James Mossman born 10 September 1923 (d. 1971)
David James Mossman was a British journalist, broadcaster, a TV reporter, film-maker, interviewer and former MI6 agent with a famously acerbic interviewing style.
For several years before his death, James Mossman was one of the best-known faces on British TV. However, the distinguished BBC correspondent had a secret - he was gay.
A member of the Panorama team in the 1960s specialising in foreign affairs, he was reassigned to presenting regular arts slot by the BBC because of the controversy around his interviewing style.
Generally recognised to be very handsome, he had a Canadian male lover called Louis Hanssen. Hanssen was married and 8 years younger than Mossman. He died in 1968 of an accidental overdose. Work colleagues of Mossman described Hanssen as domineering.
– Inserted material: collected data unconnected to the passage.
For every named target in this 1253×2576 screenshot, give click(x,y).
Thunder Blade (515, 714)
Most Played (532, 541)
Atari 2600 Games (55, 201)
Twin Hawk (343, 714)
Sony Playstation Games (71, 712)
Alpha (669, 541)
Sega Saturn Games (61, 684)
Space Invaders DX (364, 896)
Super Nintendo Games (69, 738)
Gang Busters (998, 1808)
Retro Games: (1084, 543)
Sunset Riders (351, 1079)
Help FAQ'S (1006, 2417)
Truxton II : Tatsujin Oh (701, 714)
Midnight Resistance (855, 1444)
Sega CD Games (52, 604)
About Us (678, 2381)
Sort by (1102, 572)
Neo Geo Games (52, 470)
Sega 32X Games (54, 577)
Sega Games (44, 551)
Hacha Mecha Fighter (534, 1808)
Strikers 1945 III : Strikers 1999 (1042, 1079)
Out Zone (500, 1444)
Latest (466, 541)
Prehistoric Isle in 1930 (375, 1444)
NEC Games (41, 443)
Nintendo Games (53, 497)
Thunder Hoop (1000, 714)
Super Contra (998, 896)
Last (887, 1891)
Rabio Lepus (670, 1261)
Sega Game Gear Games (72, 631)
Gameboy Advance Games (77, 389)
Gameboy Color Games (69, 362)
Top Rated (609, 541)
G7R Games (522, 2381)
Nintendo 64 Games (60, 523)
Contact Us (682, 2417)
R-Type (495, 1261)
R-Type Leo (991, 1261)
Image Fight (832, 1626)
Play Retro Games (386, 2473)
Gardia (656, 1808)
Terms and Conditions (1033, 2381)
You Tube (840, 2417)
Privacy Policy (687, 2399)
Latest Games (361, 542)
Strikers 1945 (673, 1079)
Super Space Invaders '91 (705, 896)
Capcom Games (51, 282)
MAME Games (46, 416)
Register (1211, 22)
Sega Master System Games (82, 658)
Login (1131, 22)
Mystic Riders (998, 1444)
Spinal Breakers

Probably suffering from depression, he committed suicide in his cottage in Norfolk by taking a fatal overdose of barbiturates, leaving behind a note that read: 'I can’t bear it any more, though I don’t know what "it" is.'
Peter Shaffer, the author of the play Equus claimed that during a stay at the Norfolk cottage that Mossman, of whom he was a friend, told him the story on which he based the play.
In February 2007, The Reporter, a play by Nicholas Wright based on his book and directed by Richard Eyre premiered at the Royal National Theatre in London. The play explores the social climate in the years before Mossman's death as well as the reasons for the death itself.